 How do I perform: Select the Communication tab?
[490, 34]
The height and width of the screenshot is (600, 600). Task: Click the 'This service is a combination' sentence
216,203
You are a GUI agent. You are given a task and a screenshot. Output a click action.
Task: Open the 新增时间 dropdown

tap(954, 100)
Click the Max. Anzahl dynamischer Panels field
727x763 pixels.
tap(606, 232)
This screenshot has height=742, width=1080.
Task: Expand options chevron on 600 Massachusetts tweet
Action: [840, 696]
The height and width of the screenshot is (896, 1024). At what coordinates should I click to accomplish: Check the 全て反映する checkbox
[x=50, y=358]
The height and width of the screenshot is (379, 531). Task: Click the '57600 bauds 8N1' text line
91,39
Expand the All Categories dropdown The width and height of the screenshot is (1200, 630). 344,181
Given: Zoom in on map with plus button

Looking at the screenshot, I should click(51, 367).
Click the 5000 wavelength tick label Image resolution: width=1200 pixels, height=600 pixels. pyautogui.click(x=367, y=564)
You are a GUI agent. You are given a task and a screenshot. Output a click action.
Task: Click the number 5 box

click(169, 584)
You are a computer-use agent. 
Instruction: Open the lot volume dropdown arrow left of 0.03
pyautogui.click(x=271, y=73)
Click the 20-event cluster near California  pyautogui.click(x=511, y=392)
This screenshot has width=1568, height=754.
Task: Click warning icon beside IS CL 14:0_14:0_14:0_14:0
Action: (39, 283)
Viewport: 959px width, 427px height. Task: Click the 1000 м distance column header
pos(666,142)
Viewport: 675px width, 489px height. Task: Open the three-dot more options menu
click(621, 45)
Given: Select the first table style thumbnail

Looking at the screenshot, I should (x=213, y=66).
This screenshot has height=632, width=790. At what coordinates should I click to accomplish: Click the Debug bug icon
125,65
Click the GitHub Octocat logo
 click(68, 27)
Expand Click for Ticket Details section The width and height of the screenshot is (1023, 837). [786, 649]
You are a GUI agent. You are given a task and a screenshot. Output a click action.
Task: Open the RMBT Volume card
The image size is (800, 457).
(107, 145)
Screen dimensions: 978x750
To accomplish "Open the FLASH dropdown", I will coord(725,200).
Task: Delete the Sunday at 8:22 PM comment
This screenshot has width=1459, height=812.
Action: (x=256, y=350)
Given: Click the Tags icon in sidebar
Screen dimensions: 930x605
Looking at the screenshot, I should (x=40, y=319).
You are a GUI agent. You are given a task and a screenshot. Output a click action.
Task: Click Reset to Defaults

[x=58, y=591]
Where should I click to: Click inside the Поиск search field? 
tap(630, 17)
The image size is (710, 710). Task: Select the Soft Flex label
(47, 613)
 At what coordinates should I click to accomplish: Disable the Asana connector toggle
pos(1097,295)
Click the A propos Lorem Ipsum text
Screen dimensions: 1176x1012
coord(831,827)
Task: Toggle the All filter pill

+++++

(Problem): Could you retype all of the entries, leaving every character unchanged?

(Problem solution):
 How do I perform: Select the Communication tab?
[490, 34]
The height and width of the screenshot is (600, 600). Task: Click the 'This service is a combination' sentence
216,203
You are a GUI agent. You are given a task and a screenshot. Output a click action.
Task: Open the 新增时间 dropdown

tap(954, 100)
Click the Max. Anzahl dynamischer Panels field
727x763 pixels.
tap(606, 232)
This screenshot has height=742, width=1080.
Task: Expand options chevron on 600 Massachusetts tweet
Action: [840, 696]
The height and width of the screenshot is (896, 1024). At what coordinates should I click to accomplish: Check the 全て反映する checkbox
[x=50, y=358]
The height and width of the screenshot is (379, 531). Task: Click the '57600 bauds 8N1' text line
91,39
Expand the All Categories dropdown The width and height of the screenshot is (1200, 630). 344,181
Given: Zoom in on map with plus button

Looking at the screenshot, I should click(51, 367).
Click the 5000 wavelength tick label Image resolution: width=1200 pixels, height=600 pixels. pyautogui.click(x=367, y=564)
You are a GUI agent. You are given a task and a screenshot. Output a click action.
Task: Click the number 5 box

click(169, 584)
You are a computer-use agent. 
Instruction: Open the lot volume dropdown arrow left of 0.03
pyautogui.click(x=271, y=73)
Click the 20-event cluster near California  pyautogui.click(x=511, y=392)
This screenshot has width=1568, height=754.
Task: Click warning icon beside IS CL 14:0_14:0_14:0_14:0
Action: (39, 283)
Viewport: 959px width, 427px height. Task: Click the 1000 м distance column header
pos(666,142)
Viewport: 675px width, 489px height. Task: Open the three-dot more options menu
click(621, 45)
Given: Select the first table style thumbnail

Looking at the screenshot, I should (x=213, y=66).
This screenshot has height=632, width=790. At what coordinates should I click to accomplish: Click the Debug bug icon
125,65
Click the GitHub Octocat logo
 click(68, 27)
Expand Click for Ticket Details section The width and height of the screenshot is (1023, 837). [786, 649]
You are a GUI agent. You are given a task and a screenshot. Output a click action.
Task: Open the RMBT Volume card
The image size is (800, 457).
(107, 145)
Screen dimensions: 978x750
To accomplish "Open the FLASH dropdown", I will coord(725,200).
Task: Delete the Sunday at 8:22 PM comment
This screenshot has width=1459, height=812.
Action: (x=256, y=350)
Given: Click the Tags icon in sidebar
Screen dimensions: 930x605
Looking at the screenshot, I should (x=40, y=319).
You are a GUI agent. You are given a task and a screenshot. Output a click action.
Task: Click Reset to Defaults

[x=58, y=591]
Where should I click to: Click inside the Поиск search field? 
tap(630, 17)
The image size is (710, 710). Task: Select the Soft Flex label
(47, 613)
 At what coordinates should I click to accomplish: Disable the Asana connector toggle
pos(1097,295)
Click the A propos Lorem Ipsum text
Screen dimensions: 1176x1012
coord(831,827)
Task: Toggle the All filter pill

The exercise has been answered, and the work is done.